Records supplied:

▬▬▬▬▬▬

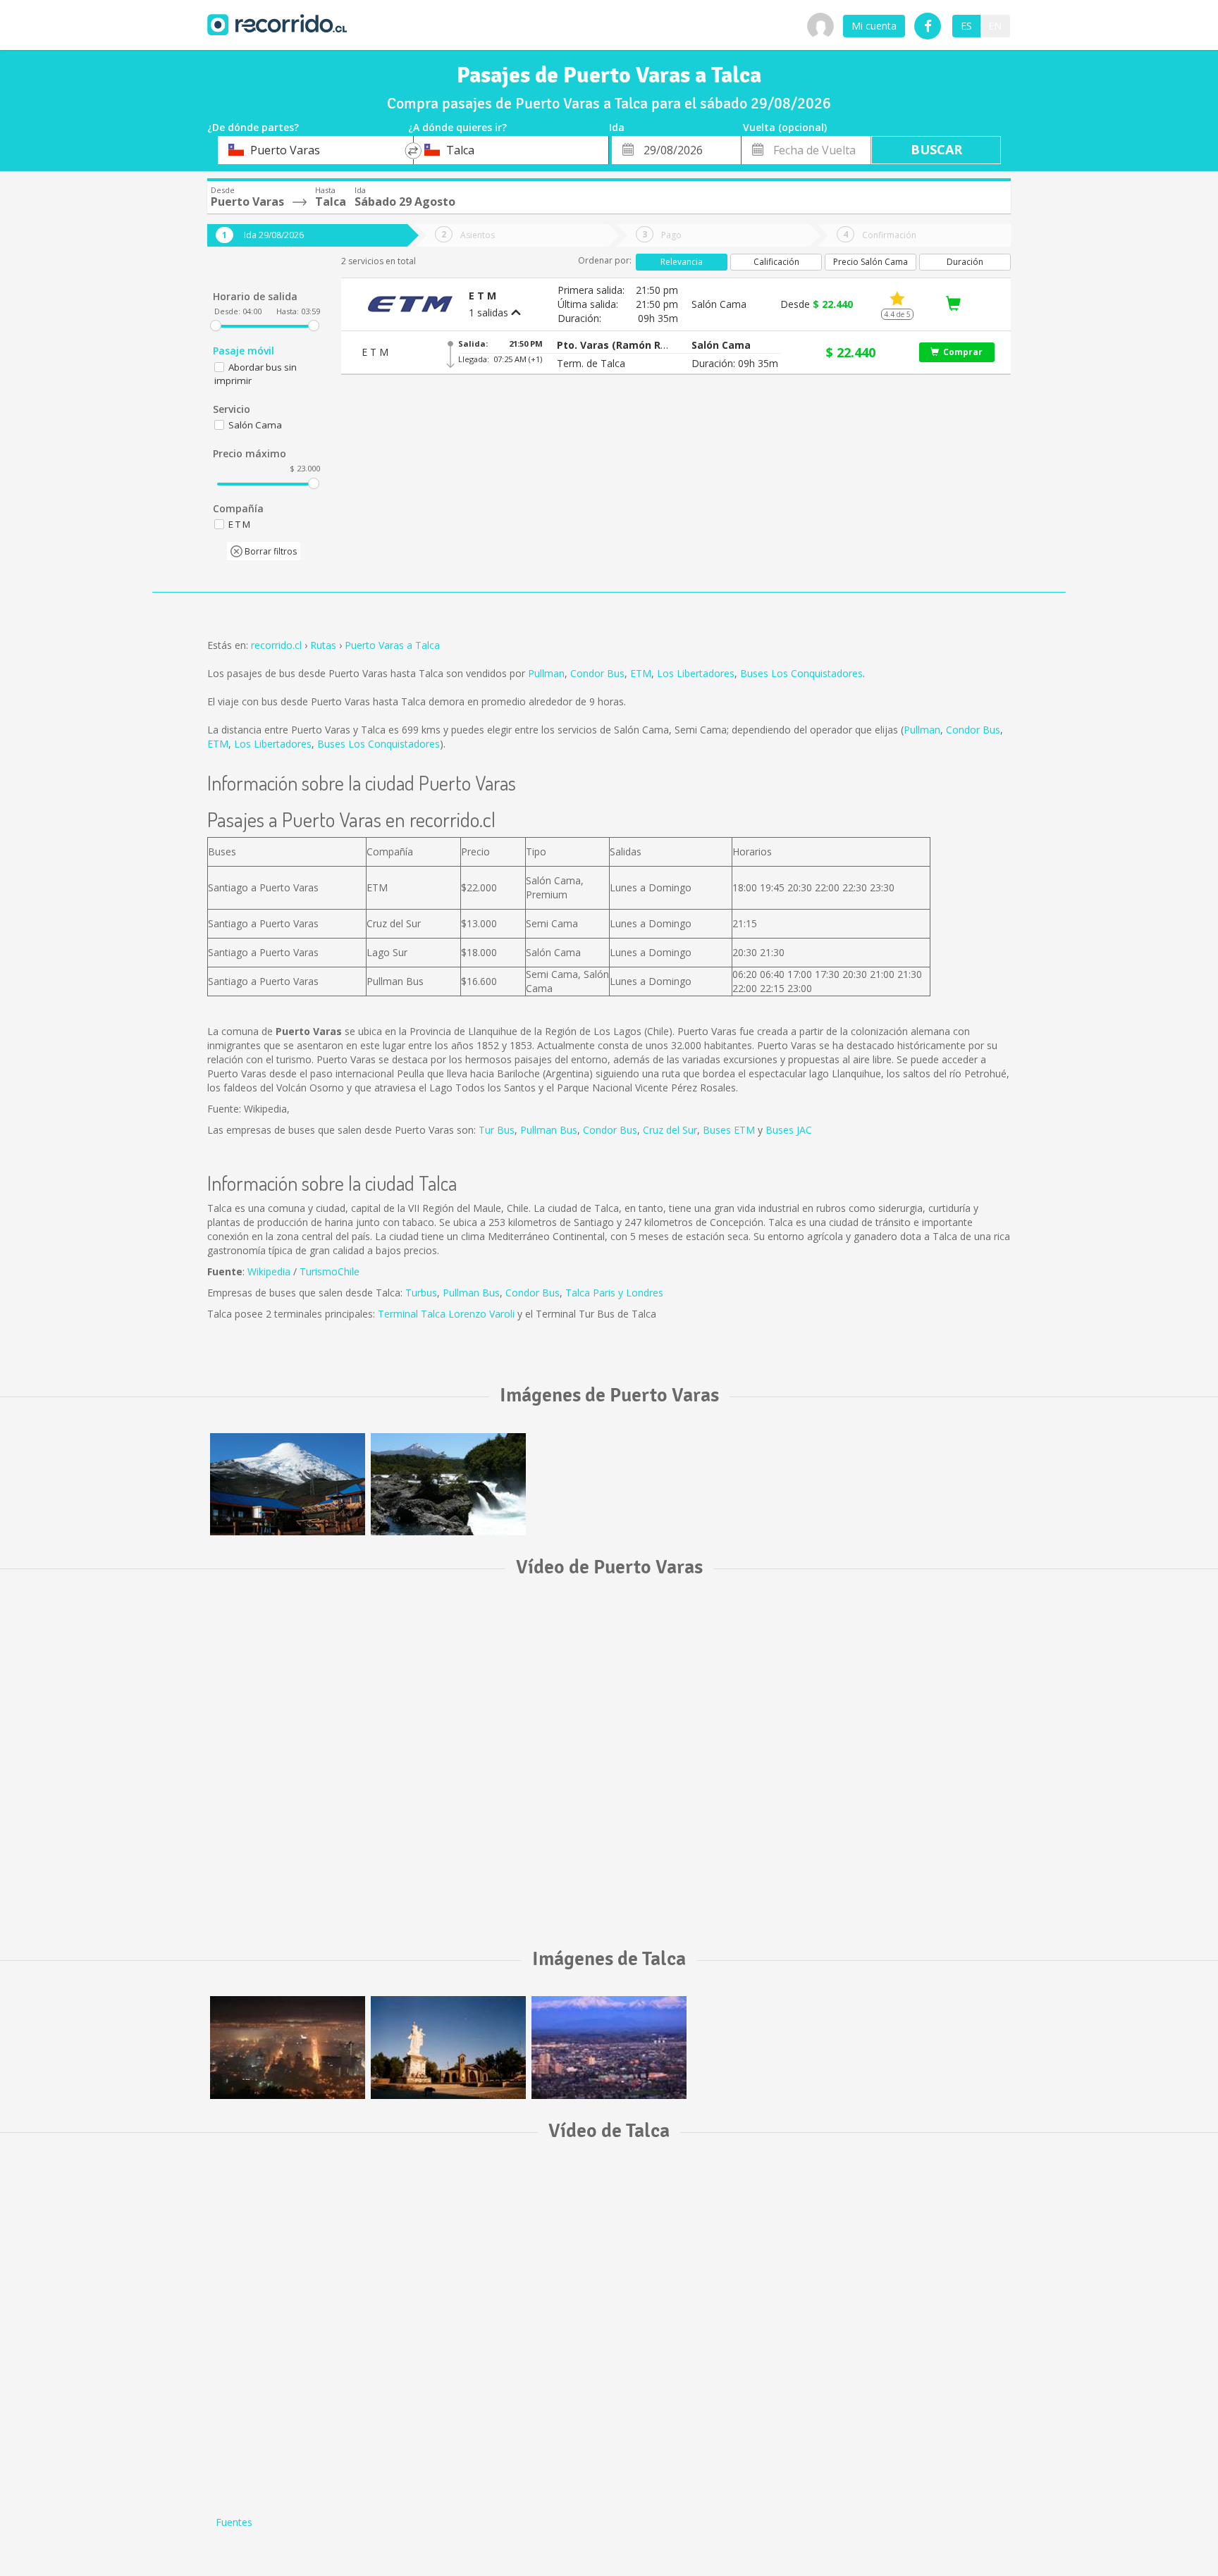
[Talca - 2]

▬▬▬▬▬▬

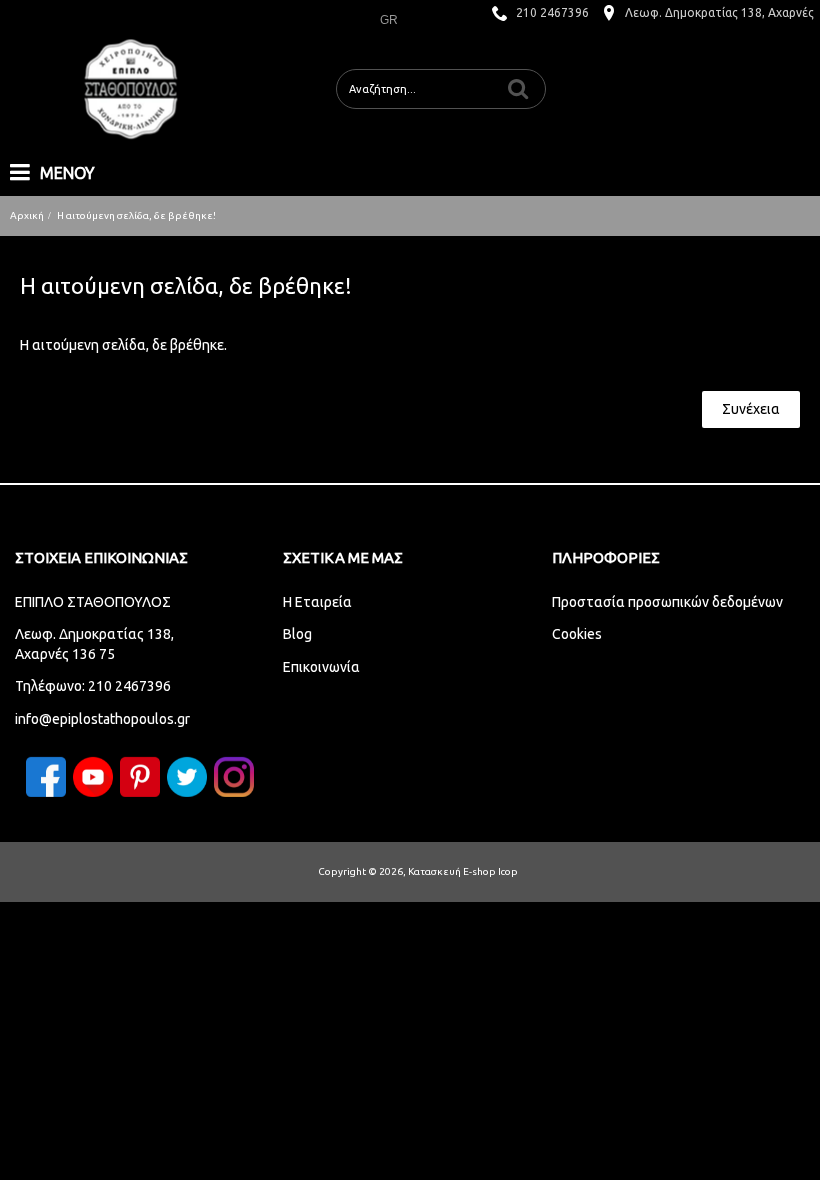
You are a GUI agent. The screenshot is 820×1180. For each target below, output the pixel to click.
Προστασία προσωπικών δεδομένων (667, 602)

▬▬▬▬▬▬

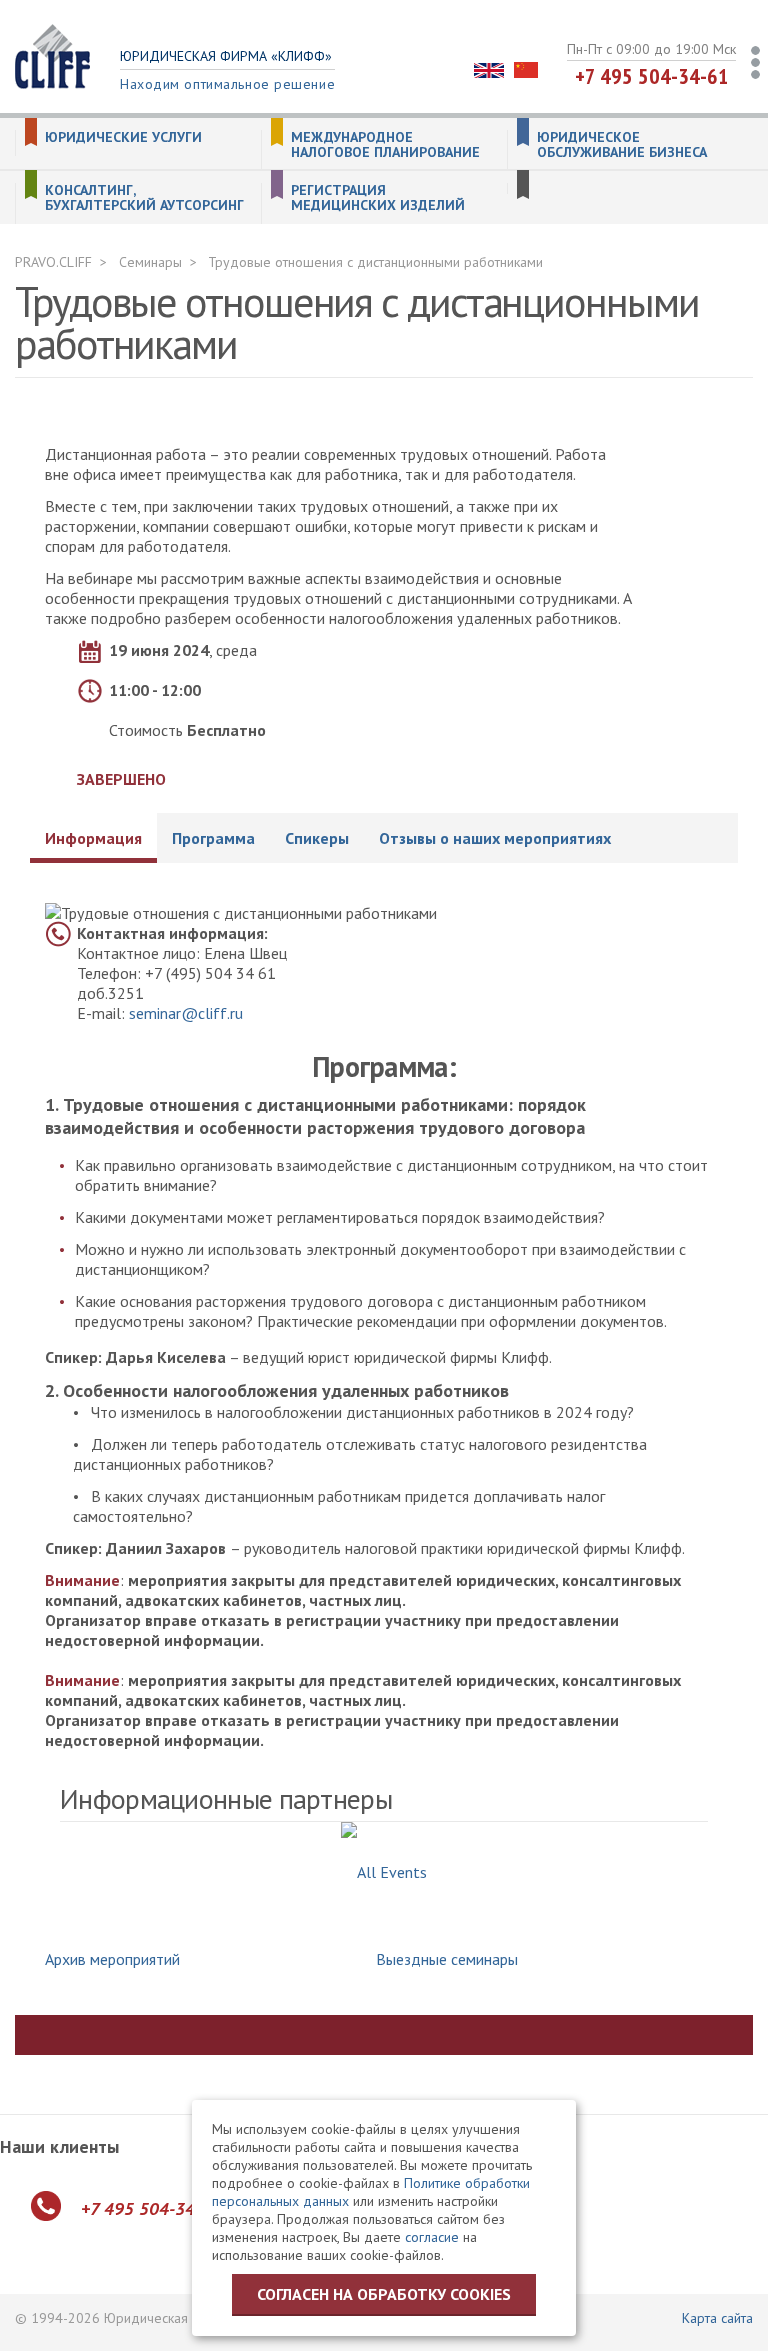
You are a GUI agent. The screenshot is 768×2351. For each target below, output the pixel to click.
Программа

▬▬▬▬▬▬

Problem to solve:
Tally every line of the data that includes "target". Report the number and nothing more.

Answer for this exercise:
2